Apparently, the Undocumented-American community is having a tough time of it. No, really.
A year after state lawmakers passed what they called the toughest illegal-immigration laws in the nation, there is no proof illegal immigrants have been caught taking advantage of taxpayers. Instead, there are abundant stories of citizens eligible for services who can't prove it because they lack the required ID.
Of one side, the side that wants to prevent illegal aliens from taking our tax dollars, "proof" is demanded. From the other, anecdotal evidence comprising "abundant stories" is sufficient. Of course, abundance is also in the eye of the reporter.
"We have nothing to show that this law is doing what it was intended to do," said Maureen Farrell, executive director of the Colorado Center on Law and Policy. "The reality is that more citizens appear to be impacted than illegal immigrants."
The Post, as freuqently happens when referencing liberal think tanks, fails to identify them as such. The CCLP's mission: "The Colorado Center on Law and Policy's mission is to promote justice and economic security for all Coloradans, particularly lower income people. CCLP advocates on behalf of the the poor, working poor and other vulnerable populations though legislative, administrative and legal advocacy." Maybe so you won't notice there's no "balancing" conservative opinion.
Beyond the effects on hospitals and social-service providers, businesses have also complained that the anti- immigrant fervor generated by HB 1023 and other laws has made it harder to find employees.
Ah, that's why! There is no balancing conservative opinion! Or at least no balanced conservative opinion. There's merely, "fervor." Fervor all through the Right. Fervor! Funnily enough, it's actually generated by the law in question, rather than helping to generate it. Oh, and note that it's no longer about illegal immigrants, but all immigrants.
Other lawmakers, meanwhile, argue HB 1023 doesn't go far enough.
Sen. David Schultheis, R-Colorado Springs, said tales of how the law is hurting the homeless and indigent are a diversion tactic by social-service providers.
"That is being used as an excuse to make sure that this procedure is loose enough to ensure that anyone can apply," he said.
Schultheis never actually says the laws don't go far enough. What he does say is that social service providers want to, well, provide services, and that their claims are misleading.
Others argue that such immigrants were never draining Colorado coffers.
"People who are undocumented are here to work - not use social services," said Deb DeBoutez with the Colorado Coalition for the Homeless.

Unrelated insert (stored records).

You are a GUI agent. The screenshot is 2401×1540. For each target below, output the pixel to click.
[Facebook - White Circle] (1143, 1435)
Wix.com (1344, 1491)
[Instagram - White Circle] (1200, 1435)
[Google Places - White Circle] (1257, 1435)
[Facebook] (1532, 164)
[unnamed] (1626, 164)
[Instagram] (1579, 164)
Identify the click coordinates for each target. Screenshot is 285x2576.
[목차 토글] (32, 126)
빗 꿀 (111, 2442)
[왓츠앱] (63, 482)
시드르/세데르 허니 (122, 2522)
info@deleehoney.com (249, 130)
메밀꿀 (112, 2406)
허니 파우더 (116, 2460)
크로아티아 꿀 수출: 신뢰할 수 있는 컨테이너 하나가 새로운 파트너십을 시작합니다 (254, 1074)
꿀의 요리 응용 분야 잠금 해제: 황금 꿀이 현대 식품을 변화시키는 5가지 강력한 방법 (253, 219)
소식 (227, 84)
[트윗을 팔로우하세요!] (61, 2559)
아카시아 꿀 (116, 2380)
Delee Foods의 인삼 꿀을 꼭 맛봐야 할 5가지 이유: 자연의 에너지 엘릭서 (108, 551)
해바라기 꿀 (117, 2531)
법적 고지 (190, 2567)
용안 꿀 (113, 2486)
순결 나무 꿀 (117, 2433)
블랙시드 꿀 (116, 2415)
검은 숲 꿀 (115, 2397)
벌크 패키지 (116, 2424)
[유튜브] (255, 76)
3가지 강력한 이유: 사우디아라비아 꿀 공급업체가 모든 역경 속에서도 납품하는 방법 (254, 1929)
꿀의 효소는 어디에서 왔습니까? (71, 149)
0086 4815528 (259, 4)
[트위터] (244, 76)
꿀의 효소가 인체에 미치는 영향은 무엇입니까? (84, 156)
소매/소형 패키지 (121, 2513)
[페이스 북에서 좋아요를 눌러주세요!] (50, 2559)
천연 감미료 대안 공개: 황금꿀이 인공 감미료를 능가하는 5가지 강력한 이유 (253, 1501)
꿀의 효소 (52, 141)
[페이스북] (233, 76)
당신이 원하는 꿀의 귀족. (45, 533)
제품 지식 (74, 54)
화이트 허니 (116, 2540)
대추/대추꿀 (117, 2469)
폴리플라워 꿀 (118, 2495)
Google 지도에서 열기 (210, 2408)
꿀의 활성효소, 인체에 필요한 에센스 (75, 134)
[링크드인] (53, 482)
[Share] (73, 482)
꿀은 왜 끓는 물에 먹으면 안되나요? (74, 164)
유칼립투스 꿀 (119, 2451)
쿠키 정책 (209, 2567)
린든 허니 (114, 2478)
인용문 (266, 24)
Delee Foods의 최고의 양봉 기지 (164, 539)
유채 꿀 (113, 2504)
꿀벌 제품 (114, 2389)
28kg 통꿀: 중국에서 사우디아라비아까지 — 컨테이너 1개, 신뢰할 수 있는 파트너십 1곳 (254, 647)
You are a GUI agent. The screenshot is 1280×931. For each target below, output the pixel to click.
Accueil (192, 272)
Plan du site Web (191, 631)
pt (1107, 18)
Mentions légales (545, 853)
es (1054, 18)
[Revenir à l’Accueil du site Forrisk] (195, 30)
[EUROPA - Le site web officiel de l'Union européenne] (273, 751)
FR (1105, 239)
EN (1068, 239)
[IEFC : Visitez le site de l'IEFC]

Except for the gang members who are here to funnel drug money to jihadists, that is. They're fine, law-abiding illegals.
State agencies reported this year that the package of immigration laws cost them about $2 million to put in place. But they found no cost savings through kicking illegal immigrants off of state rolls.
This is the WMD method of argument. Fine enough for a Presidential debate, not so good for what supposed to pass for journalism. In fact, cost savings was only one reason for this law. Perhaps more important was taking away a reason for people to come here.
It is estimated there are nearly 12 million illegal immigrants in the U.S. and about 225,000 to 275,000 in Colorado.
If this doesn't conjure up images of Drew Carey standing on a stage, asking these reporters to make a guess, with the audience yelling, as one, "higher, higher!" There's no source for the national numbers, they're clearly at the low end of the range. Apparently, the numbers for Colorado come from a study by the left-leaning Pew Hispanic Center, but you wouldn't know this, either.
A large number of those who are affected, especially in the case of health care, are indigent citizens. Just try mentioning that mentally ill homeless should be put in state facilities, though, and see how many syllables make it out before, "warehousing!"
Denver Health, which serves a large percentage of the indigent and homeless population, has spent nearly $2 million in the past year treating indigent patients who don't have enough identification to prove they are legal residents. The hospital cannot include such charges in its application for a refund through the Colorado Indigent Care Program.
"It means that we have $2 million less in our operating budget," said Bobbi Barrow, a spokeswoman for Denver Health.
A shooting victim who arrived at Denver Health's emergency room without insurance or state-approved ID stayed for more than a month, leaving behind a $182,000 medical bill.
Denver Health's loss will not save the state any money.
Hospitals are refunded a percentage of the money they spend each year on indigent patients. But there is a fixed amount of grant money each year, and the state divides it up among the hospitals. So just because a hospital spent more money on indigent care, it doesn't mean that it will get a bigger check from the state.
This is simply incoherent. According to the logic, they weren't going to be able to recover the money, anyway, because there's a cap on how much the state pays out. We're not told what the algorithm for dividing up the money is (did the reporters even bother to ask?), so we have no idea whether spending more or less is better.
There's more, largely about the amount of paperwork the rule is causing non-profits. Don't hold your breath waiting for the paper to endorse a flat tax.
Oh, and that "fear factor" headline. Apparently Jim Spencer was able to find work after the buyout, after all.